Among the limitations of the study is the use of a single brand/material in each manufacturing technique. Moreover, the inconsistency between the published literature with regard to the distribution and extent of measured areas (occlusal, axial, marginal, internal, external, etc.) made the comparison with previous studies more challenging. Additionally, specimens were tested as sintered and were not subjected to cyclic fatigue that could show different types of marginal adaptation [59]. Therefore, the authors recommend testing more brands of 3D-printed zirconia crowns and different additive manufacturing techniques.
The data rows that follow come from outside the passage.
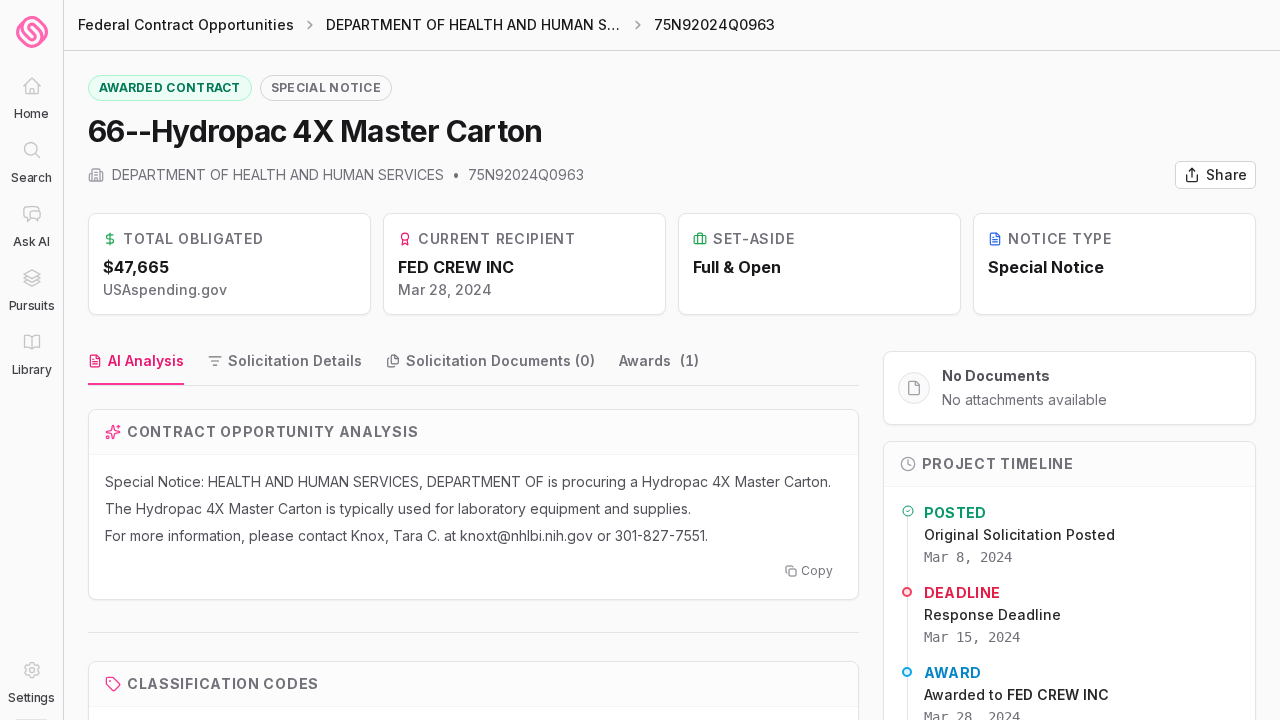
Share (1226, 174)
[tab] (136, 362)
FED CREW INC (456, 267)
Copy (817, 570)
In addition, it is recommended to create a standardized distribution of measuring areas and to correlate the effect of bur deterioration to crown trueness and precision, in addition to evaluation of marginal discrepancy of aged crowns.

5. Conclusions

Within the limitations of this in vitro study, it can be concluded that:

• Additive and subtractive manufacturing techniques produced zirconia crowns with comparable internal fit and marginal adaptation.
• The 3D-printed crowns had better occlusal and axial trueness, while milled crowns showed better intaglio trueness.
• 3D printing produced more precise restorations than milling.
• Further in vitro and in vivo studies are needed to evaluate other aspects of 3D-printed zirconia crowns, such as mechanical and optical properties.